TÂCHES ET EXERCICES:
1. D'après le texte sur l'intelligence territoriale, à quoi celle-ci correspond-elle historiquement ?
2. Rédigez, s'il vous plaît, la suite du texte sur l'intelligence territoriale, à partir de sa dernière phrase.

TEXTE À LIRE:
____
Intelligence territoriale

L’intelligence territoriale

 

L’intelligence territoriale – qui ne fait pas aujourd’hui encore totalement l’unanimité au sein des sciences de l’information et de la communication – renvoie, sur un plan général, à un processus cognitif que les différentes communautés territoriales mettent en œuvre pour assurer le développement équitable et soutenable de leurs territoires (Girardot, 2004) via des méthodes collaboratives de transformation et de partage des connaissances (Bozzano, 2009). Historiquement, l’intelligence territoriale, correspond à l’ensemble des connaissances pluridisciplinaires nécessaires pour connaître et agir sur des territoires (Girardot, 2004). Plus précisément, elle relève d’un processus cognitif d’organisation de l’information (Dumas, 2004) qui résulte de l’appropriation [par les acteurs] des ressources d’un territoire (Bertacchini, 2004) via, notamment, l’utilisation pertinente d’outils numériques de diagnostic territorial. Plus précisément, elle se décline aujourd’hui comme un processus de coopération communautaire » mettant en œuvre une « intelligence embarquée utilisant les TIC (Bertacchini, Girardot & Gramaccia, 2006).
____
DONNÉES ENREGISTRÉES:
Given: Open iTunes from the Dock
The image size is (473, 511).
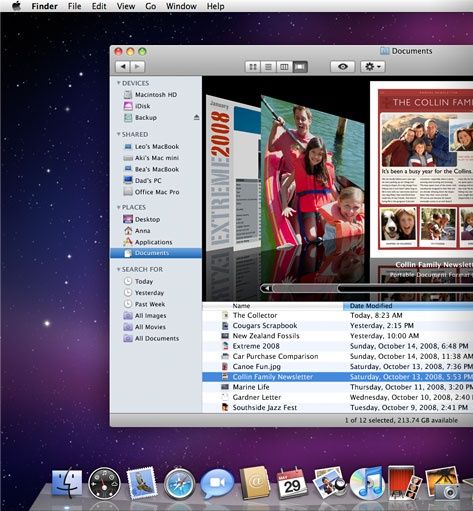Looking at the screenshot, I should [x=367, y=482].

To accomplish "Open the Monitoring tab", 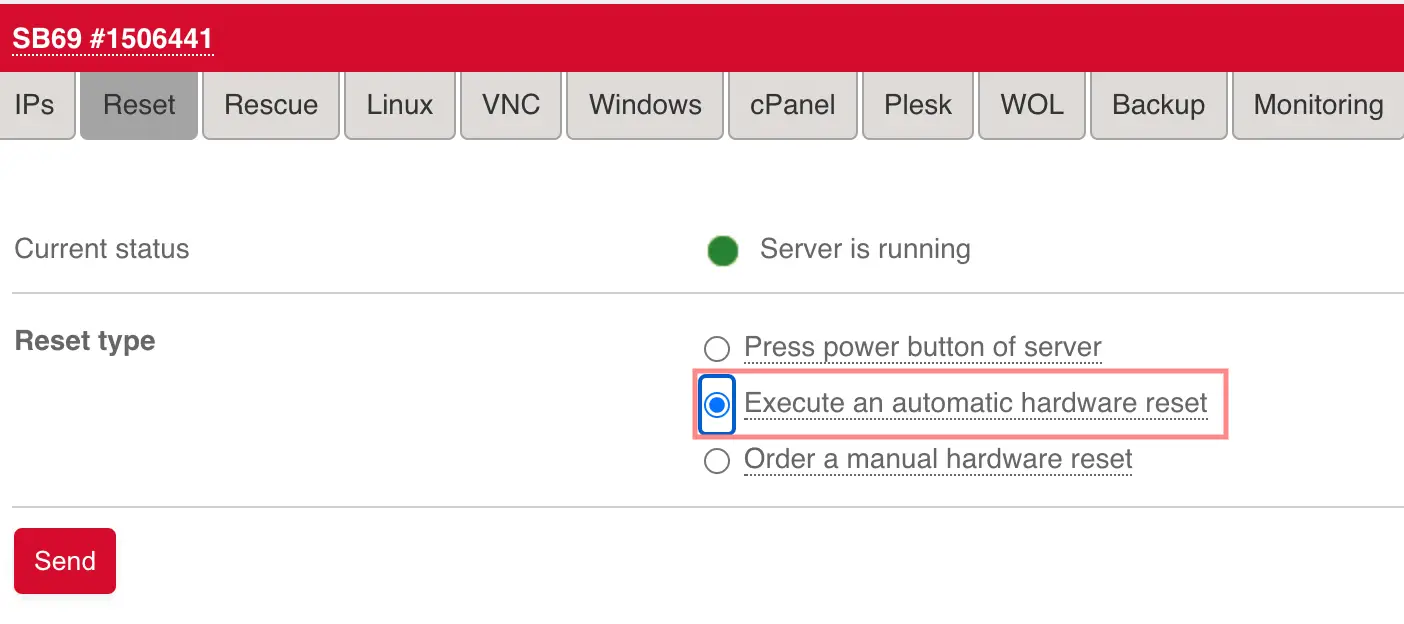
____
CORRIGÉ:
1. À l'ensemble des connaissances pluridisciplinaires nécessaires pour connaître et agir sur des territoires.

2.
C’est dans ce cadre conceptuel qu’ont été analysés par les chercheurs de l’OER-OET l’expérimentation italienne de Sérino[1] et le développement plus récent d’un diagnostic territorial sur la commune wallonne déshéritée de Seraing, près de Liège, cadre incluant l’utilisation du débat argumenté et réglé de type « habermassien » pour la co-construction de savoirs développée dans l’enseignement du développement durable (Legardez, 2007). Les actions pédagogiques de vulgarisation auprès des acteurs territoriaux des résultats scientifiques obtenus par l’OER, puis par l’OET rentrent elles-aussi dans ce cadre conceptuel. Car – de facto – l’Observatoire de l’Ecole Rurale et l’Observatoire éducation et territoires ont tous les deux empiriquement mis en œuvre une démarche d’investigation collective, participative et coopérative se rapprochant de l’intelligence territoriale, avant même que la notion d’intelligence territoriale ne fût véritablement ès qualité scientifiquement conceptualisée.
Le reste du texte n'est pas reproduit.